W 2025 roku GIF wydał już kilkanaście takich decyzji, co wskazuje na wzmożoną kontrolę jakości produktów leczniczych. Zdaniem farmaceutów każda tego typu sytuacja powinna skłaniać pacjentów do sprawdzania numerów serii na lekach i śledzenia komunikatów urzędowych.
FAQ — co pacjenci powinni wiedzieć
Czy należy mieć paragon, aby zwrócić wadliwy lek?
Nie — apteki przyjmują zwroty bez dowodu zakupu.
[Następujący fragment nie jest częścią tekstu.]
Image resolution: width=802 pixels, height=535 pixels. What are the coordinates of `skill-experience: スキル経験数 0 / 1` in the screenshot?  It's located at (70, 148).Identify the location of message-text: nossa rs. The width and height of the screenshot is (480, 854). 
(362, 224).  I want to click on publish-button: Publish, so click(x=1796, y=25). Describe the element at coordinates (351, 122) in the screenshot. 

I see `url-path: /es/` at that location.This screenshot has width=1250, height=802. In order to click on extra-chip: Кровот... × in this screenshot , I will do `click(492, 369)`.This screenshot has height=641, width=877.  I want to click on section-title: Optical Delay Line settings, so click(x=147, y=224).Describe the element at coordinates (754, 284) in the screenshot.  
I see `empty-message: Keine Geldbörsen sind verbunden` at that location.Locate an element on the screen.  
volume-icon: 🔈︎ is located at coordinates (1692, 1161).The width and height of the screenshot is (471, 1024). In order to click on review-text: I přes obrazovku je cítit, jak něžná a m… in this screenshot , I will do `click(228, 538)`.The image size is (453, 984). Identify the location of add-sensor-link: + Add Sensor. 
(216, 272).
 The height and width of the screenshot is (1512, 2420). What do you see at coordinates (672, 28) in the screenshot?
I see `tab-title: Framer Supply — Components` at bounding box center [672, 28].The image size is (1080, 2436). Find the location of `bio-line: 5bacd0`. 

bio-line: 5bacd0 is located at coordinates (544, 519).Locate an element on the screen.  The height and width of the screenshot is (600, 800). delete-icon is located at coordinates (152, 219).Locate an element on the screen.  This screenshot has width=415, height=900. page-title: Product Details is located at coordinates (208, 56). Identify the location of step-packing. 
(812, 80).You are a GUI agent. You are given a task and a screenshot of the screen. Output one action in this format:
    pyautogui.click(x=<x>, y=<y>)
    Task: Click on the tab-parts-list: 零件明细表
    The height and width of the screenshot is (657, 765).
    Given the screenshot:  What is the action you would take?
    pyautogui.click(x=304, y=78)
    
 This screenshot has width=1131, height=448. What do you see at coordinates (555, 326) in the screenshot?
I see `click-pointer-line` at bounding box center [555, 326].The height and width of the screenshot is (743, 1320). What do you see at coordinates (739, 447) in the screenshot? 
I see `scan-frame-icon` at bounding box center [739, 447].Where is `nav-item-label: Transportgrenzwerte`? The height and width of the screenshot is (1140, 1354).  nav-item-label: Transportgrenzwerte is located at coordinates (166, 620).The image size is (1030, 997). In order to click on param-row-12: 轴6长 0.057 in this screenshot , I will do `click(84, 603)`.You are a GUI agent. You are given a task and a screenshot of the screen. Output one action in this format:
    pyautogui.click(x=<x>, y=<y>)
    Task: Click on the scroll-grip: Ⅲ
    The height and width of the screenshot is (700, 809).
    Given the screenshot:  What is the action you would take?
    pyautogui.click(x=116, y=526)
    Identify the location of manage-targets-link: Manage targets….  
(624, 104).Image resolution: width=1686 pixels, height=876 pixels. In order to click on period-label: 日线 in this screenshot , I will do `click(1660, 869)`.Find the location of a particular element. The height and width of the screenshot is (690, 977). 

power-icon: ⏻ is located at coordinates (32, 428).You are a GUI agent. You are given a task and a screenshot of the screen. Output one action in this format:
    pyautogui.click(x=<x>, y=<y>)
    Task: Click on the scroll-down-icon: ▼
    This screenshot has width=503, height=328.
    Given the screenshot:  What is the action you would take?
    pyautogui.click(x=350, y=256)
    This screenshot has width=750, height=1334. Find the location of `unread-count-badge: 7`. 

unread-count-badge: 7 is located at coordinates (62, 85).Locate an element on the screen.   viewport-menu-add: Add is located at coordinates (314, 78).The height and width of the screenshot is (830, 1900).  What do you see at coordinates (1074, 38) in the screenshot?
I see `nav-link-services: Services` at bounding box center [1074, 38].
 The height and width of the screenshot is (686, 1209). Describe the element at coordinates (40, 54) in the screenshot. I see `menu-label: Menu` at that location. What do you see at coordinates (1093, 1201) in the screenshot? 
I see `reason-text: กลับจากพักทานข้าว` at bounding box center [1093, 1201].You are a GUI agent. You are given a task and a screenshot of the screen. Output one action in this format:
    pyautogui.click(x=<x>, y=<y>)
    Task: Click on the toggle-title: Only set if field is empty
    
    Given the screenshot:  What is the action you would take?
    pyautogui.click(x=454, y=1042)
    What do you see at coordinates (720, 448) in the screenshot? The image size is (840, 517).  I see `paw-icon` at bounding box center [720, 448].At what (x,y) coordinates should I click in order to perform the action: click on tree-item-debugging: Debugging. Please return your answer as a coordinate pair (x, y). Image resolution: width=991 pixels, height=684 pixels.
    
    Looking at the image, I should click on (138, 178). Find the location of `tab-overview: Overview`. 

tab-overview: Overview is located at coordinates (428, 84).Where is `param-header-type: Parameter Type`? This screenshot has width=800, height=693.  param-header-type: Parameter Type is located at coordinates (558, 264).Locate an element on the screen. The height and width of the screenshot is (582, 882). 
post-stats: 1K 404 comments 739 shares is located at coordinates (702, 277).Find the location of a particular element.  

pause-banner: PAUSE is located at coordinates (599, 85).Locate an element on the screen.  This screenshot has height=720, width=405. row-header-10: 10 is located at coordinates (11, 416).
Czy inne serie są objęte decyzją?
Nie — dotyczą wyłącznie partii wskazanych w komunikatach.
Czy preparaty mogą wrócić na rynek?
Tak, pod warunkiem iż producent wyeliminuje wadę i przedstawi dokumentację potwierdzającą zgodność z normami.
Czy można samodzielnie przerwać terapię?
Nie — szczególnie w przypadku leków hormonalnych i przeciwbólowych należy najpierw skontaktować się z lekarzem.
Podstawa prawna decyzji GIF
Decyzje: 38/WC/ZW/2025, 39/WC/ZW/2025, 40/WC/ZW/2025
Prawo farmaceutyczne (Dz.U. 2025, poz. 750)
Rozporządzenie Ministra Zdrowia z 12 marca 2008 r.